Agamont Park (originally Bar Harbor Park) is an urban park in Bar Harbor, Maine, United States. It is located at the northern end of the town's Main Street, at its intersection with West Street. The park, set upon a hill, affords 180-degree views to the northwest, north, northeast, east and southeast, including that of Mount Desert Narrows, Frenchman Bay and its islands. As such, it is a popular viewing point for tourists.

Its entrance from Newport Drive, off Main Street, is marked by a water fountain, designed by Eric Sodderholtz. (Newport Drive is named for Newport House, a hotel which stood just south of the park between 1869 and 1938.)

In October 2013, The O'Reilly Factor sent one of its correspondents to Bar Harbor after the town council voted to remove a Wreaths Across America display that had been in the park since July 2011.

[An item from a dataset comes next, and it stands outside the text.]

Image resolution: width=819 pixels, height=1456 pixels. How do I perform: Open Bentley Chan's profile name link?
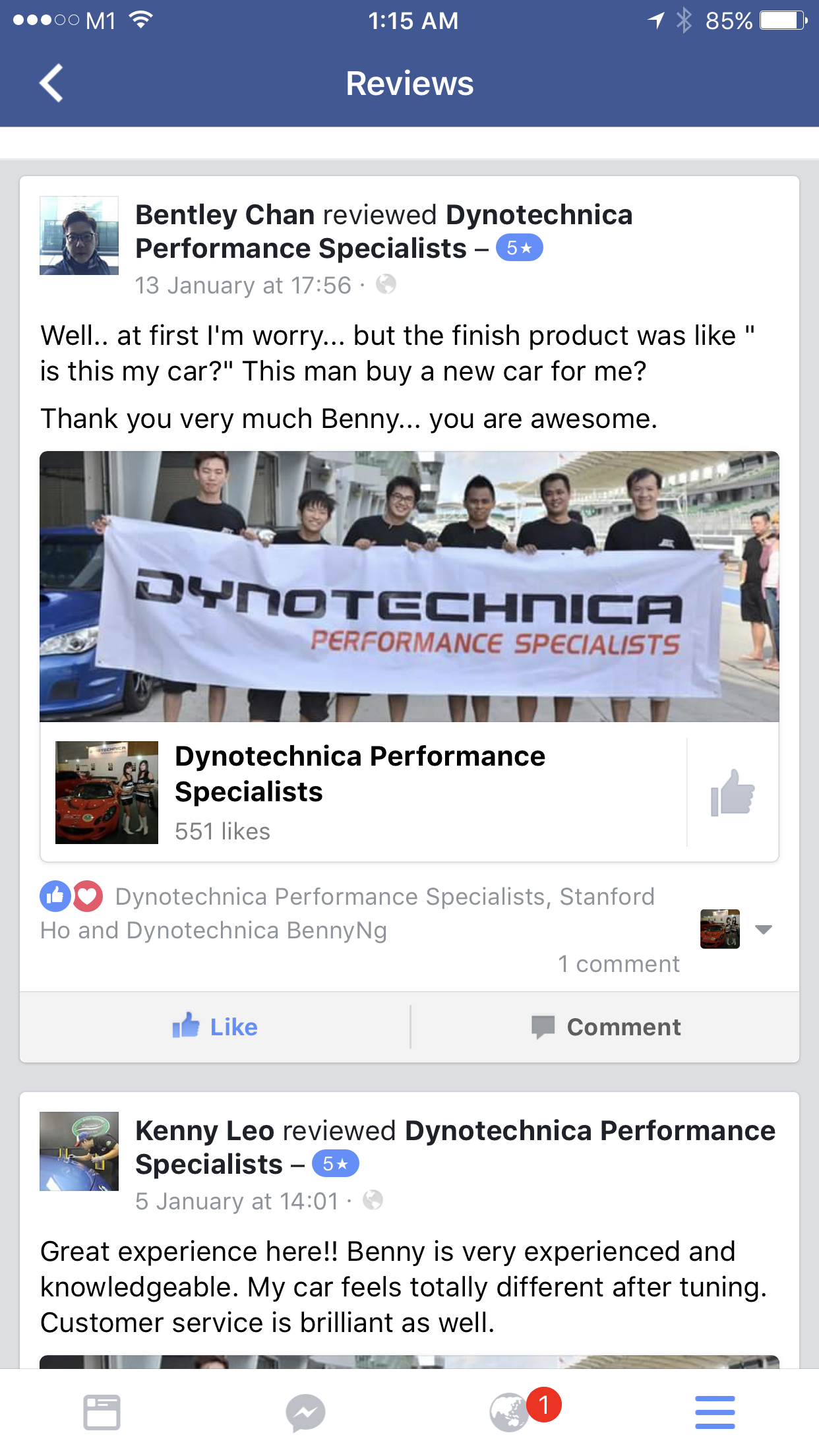tap(225, 215)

The park is a recommended viewpoint to watch the Fourth of July fireworks each year.

The park has a free Wi-Fi network.

Bar Harbor's Shore Path begins beside the park at Ells Pier and runs south along the shore of Frenchman Bay for about 0.7 miles.

==Agamont House==
The park stands on the former site of Agamont House (sometimes called Agamont Hotel), which was built in 1840 by Tobias Roberts. It was expanded into a hotel — the town's first — in 1855. The building burned down in 1888.